─── Available records
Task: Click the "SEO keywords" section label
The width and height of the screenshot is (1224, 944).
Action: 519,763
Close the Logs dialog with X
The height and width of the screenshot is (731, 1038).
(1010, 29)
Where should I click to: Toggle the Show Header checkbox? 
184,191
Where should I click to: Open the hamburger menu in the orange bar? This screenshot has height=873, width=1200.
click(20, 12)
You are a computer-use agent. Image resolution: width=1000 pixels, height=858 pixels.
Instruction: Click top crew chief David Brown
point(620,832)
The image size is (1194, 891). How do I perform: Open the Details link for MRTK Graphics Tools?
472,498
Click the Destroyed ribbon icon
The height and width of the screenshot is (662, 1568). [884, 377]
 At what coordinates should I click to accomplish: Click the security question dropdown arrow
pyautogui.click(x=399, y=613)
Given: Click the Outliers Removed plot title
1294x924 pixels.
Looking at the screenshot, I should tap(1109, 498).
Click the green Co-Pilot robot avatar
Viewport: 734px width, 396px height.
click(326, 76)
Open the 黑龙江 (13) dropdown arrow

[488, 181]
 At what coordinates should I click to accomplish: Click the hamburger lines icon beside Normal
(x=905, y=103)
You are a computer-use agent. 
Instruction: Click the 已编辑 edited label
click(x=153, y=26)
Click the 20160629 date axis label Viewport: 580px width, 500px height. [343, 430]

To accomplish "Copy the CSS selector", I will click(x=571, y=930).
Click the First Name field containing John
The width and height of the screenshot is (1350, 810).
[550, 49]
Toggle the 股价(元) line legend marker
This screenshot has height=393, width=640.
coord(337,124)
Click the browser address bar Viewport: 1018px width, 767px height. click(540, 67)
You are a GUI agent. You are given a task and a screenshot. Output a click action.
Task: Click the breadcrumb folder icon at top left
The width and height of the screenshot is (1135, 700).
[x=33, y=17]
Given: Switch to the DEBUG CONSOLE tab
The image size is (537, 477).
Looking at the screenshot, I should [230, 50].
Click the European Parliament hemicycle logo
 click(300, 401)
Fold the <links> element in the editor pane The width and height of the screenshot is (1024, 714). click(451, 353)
──────
### Required action
Using the records above, write out exactly the lines from the one containing "You are a GUI" through the last, and add nothing.

### Exercise response
You are a GUI agent. You are given a task and a screenshot. Output a click action.
Task: Click the breadcrumb folder icon at top left
The width and height of the screenshot is (1135, 700).
[x=33, y=17]
Given: Switch to the DEBUG CONSOLE tab
The image size is (537, 477).
Looking at the screenshot, I should [230, 50].
Click the European Parliament hemicycle logo
 click(300, 401)
Fold the <links> element in the editor pane The width and height of the screenshot is (1024, 714). click(451, 353)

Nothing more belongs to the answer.